_Texte de la page:_
►

Ajit Pai a été nommé en janvier par Donald Trump à la tête de la Federal Communications Commission, le régulateur américain des télécoms. | Eric Thayer / AFP

C’est ce que craignaient les défenseurs de la neutralité du Net depuis l’élection de Donald Trump à la Maison Blanche. Mercredi 26 avril, le régulateur américain des télécoms, la FCC (Federal Communications Commission), a confirmé leurs appréhensions, en annoncant qu’elle comptait revenir sur ce grand principe.

Celui-ci garantit un accès technique égal à Internet, quel que soit l’utilisateur et quel que soit le service auquel il se connecte. Par exemple, la neutralité du Net interdit aux fournisseurs d’accès de faire payer davantage à leurs clients pour qu’ils bénéficient d’un meilleur débit sur YouTube ou Netflix – ou de faire payer YouTube ou Netflix pour offrir un meilleur débit à leurs utilisateurs. Ce principe, qui régit Internet depuis ses débuts, consiste tout simplement à traiter toutes les données de la même manière, sans discrimination.

En 2015, à l’issue d’un grand débat sur la question aux Etats-Unis, la FCC avait décidé que l’Internet américain était un « bien public », au même titre que le réseau téléphonique, et que les fournisseurs d’accès à Internet (FAI) devaient être soumis aux mêmes règles, incluant la neutralité du réseau. Les FAI se sont alors retrouvés placés sous l’autorité de la FCC, qui a depuis le pouvoir de veiller à ce qu’ils n’enfreignent pas la neutralité du Net. Une immense victoire pour les défenseurs de ce principe – défenseurs des libertés et entreprises des nouvelles technologies – et une grande défaite pour les opérateurs télécoms américains, qui souhaitent le voir tomber, afin de proposer des offres différenciées.

Règles définitives

Quand Donald Trump a nommé à la tête de la FCC Ajit Pai, fervent opposant à la neutralité du Net et ancien conseiller de l’opérateur Verizon, les défenseurs des libertés numériques savaient que la victoire risquait d’être de courte durée. Mercredi, celui-ci a dévoilé une proposition visant à remettre en question la décision de 2015, qu’il qualifie d’« erreur », afin de revenir « au système plus souple qui nous a si bien servi sous les administrations Clinton, Bush, et les six premières années de l’administration Obama ». Le texte, qu’il soumettra au vote de la FCC le 18 mai, interdit aussi toute modification future des règles liées à la neutralité du Net.

Si la proposition est adoptée, elle sera suivie de plusieurs mois de débats et de consultation publique, à l’issue desquels la FCC pourra amender le texte avant de voter à nouveau, cette fois définitivement.

Les grands opérateurs américains comme Verizon, Comcast et AT&T n’ont pas tardé à saluer la proposition. Ceux-ci arguent que le développement des infrastructures nécessaires pour assurer l’augmentation du trafic, qui repose sur leurs épaules, coûte cher, et que les règles de 2015 les empêchent d’avancer. Ajit Pai a même laissé entendre que ces règles nuisaient aux zones rurales et aux foyers les plus pauvres du pays, car ce seront, selon lui, les premières zones à être déconnectées quand les opérateurs n’auront plus les moyens d’assurer leur accès au réseau.

◄

_Données sources:_

►

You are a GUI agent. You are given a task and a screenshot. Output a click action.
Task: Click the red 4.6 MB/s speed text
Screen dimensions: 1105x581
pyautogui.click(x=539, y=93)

◄

_Exercices à résoudre:_
1) Citez tous les opérateurs télécoms américains nommés dans l'article sur la neutralité du Net.
2) Dans l'article sur la neutralité du Net, renommez « FCC » en « Commission fédérale des communications » dans le passage qui s'ouvre sur les mots contenant « En 2015, à l’issue » et se ferme sur « des offres différenciées. », puis recopiez ce passage.
3) D'après l'article sur la neutralité du Net, à quelle date Ajit Pai soumettra-t-il son texte au vote de la FCC ?
Les données ne servent pas pour ce travail.

_Exercice corrigé:_
1) Verizon, Comcast, AT&T

2)
En 2015, à l’issue d’un grand débat sur la question aux Etats-Unis, la Commission fédérale des communications avait décidé que l’Internet américain était un « bien public », au même titre que le réseau téléphonique, et que les fournisseurs d’accès à Internet (FAI) devaient être soumis aux mêmes règles, incluant la neutralité du réseau. Les FAI se sont alors retrouvés placés sous l’autorité de la Commission fédérale des communications, qui a depuis le pouvoir de veiller à ce qu’ils n’enfreignent pas la neutralité du Net. Une immense victoire pour les défenseurs de ce principe – défenseurs des libertés et entreprises des nouvelles technologies – et une grande défaite pour les opérateurs télécoms américains, qui souhaitent le voir tomber, afin de proposer des offres différenciées.

3) Le 18 mai.